> **Entries supplied**
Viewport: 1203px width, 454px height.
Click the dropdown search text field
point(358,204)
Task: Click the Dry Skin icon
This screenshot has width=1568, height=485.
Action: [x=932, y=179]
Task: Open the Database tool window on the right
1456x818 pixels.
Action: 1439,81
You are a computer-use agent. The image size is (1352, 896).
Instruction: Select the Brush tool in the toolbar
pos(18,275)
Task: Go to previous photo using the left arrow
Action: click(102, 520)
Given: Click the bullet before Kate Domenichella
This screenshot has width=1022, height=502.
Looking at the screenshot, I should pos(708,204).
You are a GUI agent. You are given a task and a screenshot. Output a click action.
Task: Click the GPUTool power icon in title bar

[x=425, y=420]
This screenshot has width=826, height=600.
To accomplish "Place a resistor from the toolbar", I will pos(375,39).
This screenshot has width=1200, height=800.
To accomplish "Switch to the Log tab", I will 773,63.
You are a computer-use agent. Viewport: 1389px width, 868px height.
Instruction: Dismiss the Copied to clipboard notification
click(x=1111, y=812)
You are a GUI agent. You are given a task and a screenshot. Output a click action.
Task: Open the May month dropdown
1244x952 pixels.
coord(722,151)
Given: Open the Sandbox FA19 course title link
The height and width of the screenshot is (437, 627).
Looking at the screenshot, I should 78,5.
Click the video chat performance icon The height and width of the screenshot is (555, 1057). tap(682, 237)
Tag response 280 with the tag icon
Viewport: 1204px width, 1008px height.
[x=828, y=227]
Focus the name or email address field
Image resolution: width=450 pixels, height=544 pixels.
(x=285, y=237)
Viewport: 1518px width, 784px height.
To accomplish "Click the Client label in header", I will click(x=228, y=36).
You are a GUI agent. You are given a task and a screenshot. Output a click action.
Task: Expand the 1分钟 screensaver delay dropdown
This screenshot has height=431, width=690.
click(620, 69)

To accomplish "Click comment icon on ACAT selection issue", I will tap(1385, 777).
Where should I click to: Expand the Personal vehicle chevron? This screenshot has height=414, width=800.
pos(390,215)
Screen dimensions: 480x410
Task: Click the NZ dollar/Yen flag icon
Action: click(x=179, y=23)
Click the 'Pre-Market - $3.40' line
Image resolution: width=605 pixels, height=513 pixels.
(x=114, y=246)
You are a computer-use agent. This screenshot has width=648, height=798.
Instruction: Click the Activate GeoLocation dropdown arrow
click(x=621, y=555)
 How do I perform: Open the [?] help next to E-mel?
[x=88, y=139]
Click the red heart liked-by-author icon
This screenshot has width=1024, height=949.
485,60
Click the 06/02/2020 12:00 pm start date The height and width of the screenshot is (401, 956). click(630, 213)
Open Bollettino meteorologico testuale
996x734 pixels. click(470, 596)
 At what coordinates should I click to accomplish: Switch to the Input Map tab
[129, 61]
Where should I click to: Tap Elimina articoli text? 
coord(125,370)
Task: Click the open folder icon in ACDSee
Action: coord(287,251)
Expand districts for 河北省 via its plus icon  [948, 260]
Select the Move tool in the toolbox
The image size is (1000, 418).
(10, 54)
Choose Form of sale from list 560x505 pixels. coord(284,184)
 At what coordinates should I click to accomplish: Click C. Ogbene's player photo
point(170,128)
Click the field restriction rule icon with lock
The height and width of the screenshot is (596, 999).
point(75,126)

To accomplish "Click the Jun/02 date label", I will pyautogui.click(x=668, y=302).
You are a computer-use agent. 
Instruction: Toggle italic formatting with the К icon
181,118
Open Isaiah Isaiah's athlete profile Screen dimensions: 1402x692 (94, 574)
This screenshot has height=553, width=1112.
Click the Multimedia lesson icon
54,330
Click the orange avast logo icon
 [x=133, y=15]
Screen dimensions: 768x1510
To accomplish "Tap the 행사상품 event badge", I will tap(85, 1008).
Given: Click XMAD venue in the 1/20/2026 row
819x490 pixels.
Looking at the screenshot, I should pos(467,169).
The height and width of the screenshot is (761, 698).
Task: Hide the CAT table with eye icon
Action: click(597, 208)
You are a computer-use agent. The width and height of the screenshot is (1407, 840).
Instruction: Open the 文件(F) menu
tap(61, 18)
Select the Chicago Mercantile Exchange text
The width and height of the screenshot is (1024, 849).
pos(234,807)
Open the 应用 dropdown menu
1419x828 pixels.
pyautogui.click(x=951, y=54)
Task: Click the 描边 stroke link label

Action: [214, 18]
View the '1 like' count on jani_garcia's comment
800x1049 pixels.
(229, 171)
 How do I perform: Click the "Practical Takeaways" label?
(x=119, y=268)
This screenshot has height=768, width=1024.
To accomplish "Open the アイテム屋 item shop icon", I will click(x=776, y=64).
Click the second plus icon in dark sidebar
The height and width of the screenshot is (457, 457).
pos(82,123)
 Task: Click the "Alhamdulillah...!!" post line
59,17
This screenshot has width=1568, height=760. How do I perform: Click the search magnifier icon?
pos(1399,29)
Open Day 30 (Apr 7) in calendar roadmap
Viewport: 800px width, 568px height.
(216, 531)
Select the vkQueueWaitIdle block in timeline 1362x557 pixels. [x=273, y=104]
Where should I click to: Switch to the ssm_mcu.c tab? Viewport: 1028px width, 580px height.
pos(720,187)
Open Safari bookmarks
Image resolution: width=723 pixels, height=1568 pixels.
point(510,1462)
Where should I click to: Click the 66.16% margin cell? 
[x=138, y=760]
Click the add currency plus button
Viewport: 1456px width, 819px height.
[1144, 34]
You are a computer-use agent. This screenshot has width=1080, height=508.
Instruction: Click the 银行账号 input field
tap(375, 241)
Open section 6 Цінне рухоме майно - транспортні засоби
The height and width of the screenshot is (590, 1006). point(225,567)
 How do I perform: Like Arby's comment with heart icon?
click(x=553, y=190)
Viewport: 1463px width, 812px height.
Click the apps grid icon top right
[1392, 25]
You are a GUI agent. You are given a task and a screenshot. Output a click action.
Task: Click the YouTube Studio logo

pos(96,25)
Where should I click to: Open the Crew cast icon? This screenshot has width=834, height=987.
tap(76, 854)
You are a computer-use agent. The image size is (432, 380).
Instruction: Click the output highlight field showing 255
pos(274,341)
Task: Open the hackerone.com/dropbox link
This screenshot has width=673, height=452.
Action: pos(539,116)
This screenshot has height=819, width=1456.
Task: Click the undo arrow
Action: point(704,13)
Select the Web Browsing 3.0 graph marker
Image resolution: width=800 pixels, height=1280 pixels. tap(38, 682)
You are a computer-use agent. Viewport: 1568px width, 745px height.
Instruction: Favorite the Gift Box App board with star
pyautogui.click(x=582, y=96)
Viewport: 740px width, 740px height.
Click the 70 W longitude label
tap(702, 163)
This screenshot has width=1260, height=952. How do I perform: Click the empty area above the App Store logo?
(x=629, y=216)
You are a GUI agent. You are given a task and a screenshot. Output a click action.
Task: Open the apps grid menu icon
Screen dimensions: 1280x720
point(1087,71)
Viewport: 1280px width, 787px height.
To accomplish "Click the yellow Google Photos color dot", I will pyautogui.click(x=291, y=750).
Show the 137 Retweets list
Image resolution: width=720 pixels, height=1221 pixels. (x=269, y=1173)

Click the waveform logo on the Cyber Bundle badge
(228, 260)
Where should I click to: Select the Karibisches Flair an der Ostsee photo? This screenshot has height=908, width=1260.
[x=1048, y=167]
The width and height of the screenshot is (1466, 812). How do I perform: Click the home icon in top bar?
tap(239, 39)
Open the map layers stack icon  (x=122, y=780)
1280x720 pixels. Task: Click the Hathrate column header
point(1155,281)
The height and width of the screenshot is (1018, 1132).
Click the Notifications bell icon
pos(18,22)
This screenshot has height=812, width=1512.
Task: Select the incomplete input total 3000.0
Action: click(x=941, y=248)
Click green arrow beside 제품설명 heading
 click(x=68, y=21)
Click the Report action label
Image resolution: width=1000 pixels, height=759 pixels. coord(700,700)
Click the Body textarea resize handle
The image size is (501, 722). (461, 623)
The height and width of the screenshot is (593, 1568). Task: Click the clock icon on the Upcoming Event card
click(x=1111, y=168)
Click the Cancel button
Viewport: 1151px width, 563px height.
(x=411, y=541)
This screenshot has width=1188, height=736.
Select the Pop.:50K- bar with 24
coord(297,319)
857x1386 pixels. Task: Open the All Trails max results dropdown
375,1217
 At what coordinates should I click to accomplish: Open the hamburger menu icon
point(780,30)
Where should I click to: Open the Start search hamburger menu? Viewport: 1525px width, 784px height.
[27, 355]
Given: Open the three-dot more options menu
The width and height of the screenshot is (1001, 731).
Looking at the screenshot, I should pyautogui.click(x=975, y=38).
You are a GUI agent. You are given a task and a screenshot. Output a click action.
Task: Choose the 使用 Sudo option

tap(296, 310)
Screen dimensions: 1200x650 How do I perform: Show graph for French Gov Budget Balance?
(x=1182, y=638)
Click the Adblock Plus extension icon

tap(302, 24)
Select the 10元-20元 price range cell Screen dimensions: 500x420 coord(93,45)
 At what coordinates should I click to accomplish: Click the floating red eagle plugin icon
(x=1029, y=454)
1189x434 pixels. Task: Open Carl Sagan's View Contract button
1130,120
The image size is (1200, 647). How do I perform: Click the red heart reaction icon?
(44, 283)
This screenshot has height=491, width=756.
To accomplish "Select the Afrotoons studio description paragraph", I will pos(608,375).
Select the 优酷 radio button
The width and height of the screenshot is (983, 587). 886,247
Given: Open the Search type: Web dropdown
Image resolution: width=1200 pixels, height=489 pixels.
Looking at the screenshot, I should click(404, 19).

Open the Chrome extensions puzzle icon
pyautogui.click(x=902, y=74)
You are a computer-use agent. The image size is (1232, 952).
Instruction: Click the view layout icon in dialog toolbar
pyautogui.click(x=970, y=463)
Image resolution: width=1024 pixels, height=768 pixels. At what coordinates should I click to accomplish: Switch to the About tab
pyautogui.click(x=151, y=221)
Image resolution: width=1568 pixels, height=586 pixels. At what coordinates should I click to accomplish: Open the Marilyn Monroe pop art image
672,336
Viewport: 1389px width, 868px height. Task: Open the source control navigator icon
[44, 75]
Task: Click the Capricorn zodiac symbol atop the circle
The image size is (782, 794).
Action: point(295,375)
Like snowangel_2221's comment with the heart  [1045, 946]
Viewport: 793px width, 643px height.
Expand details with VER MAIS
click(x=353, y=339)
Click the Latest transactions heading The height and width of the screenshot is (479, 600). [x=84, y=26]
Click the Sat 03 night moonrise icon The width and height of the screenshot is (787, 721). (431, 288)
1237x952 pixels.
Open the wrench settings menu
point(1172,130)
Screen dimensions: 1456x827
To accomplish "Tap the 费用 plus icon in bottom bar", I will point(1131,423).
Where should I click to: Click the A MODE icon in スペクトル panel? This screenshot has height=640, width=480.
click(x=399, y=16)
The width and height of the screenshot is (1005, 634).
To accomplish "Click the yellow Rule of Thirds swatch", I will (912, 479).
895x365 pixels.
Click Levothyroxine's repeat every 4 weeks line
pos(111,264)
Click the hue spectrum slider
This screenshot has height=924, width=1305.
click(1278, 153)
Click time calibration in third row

> **The problem**
Reproduce the entries verbatim, starting at the line containing "This screenshot has width=1260, height=952." and ending at the line containing "should pyautogui.click(x=975, y=38).", with both of those lines included.

> **Result of this exercise**
This screenshot has width=1260, height=952. How do I perform: Click the empty area above the App Store logo?
(x=629, y=216)
You are a GUI agent. You are given a task and a screenshot. Output a click action.
Task: Open the apps grid menu icon
Screen dimensions: 1280x720
point(1087,71)
Viewport: 1280px width, 787px height.
To accomplish "Click the yellow Google Photos color dot", I will pyautogui.click(x=291, y=750).
Show the 137 Retweets list
Image resolution: width=720 pixels, height=1221 pixels. (x=269, y=1173)

Click the waveform logo on the Cyber Bundle badge
(228, 260)
Where should I click to: Select the Karibisches Flair an der Ostsee photo? This screenshot has height=908, width=1260.
[x=1048, y=167]
The width and height of the screenshot is (1466, 812). How do I perform: Click the home icon in top bar?
tap(239, 39)
Open the map layers stack icon  (x=122, y=780)
1280x720 pixels. Task: Click the Hathrate column header
point(1155,281)
The height and width of the screenshot is (1018, 1132).
Click the Notifications bell icon
pos(18,22)
This screenshot has height=812, width=1512.
Task: Select the incomplete input total 3000.0
Action: click(x=941, y=248)
Click green arrow beside 제품설명 heading
 click(x=68, y=21)
Click the Report action label
Image resolution: width=1000 pixels, height=759 pixels. coord(700,700)
Click the Body textarea resize handle
The image size is (501, 722). (461, 623)
The height and width of the screenshot is (593, 1568). Task: Click the clock icon on the Upcoming Event card
click(x=1111, y=168)
Click the Cancel button
Viewport: 1151px width, 563px height.
(x=411, y=541)
This screenshot has width=1188, height=736.
Select the Pop.:50K- bar with 24
coord(297,319)
857x1386 pixels. Task: Open the All Trails max results dropdown
375,1217
 At what coordinates should I click to accomplish: Open the hamburger menu icon
point(780,30)
Where should I click to: Open the Start search hamburger menu? Viewport: 1525px width, 784px height.
[27, 355]
Given: Open the three-dot more options menu
The width and height of the screenshot is (1001, 731).
Looking at the screenshot, I should pyautogui.click(x=975, y=38).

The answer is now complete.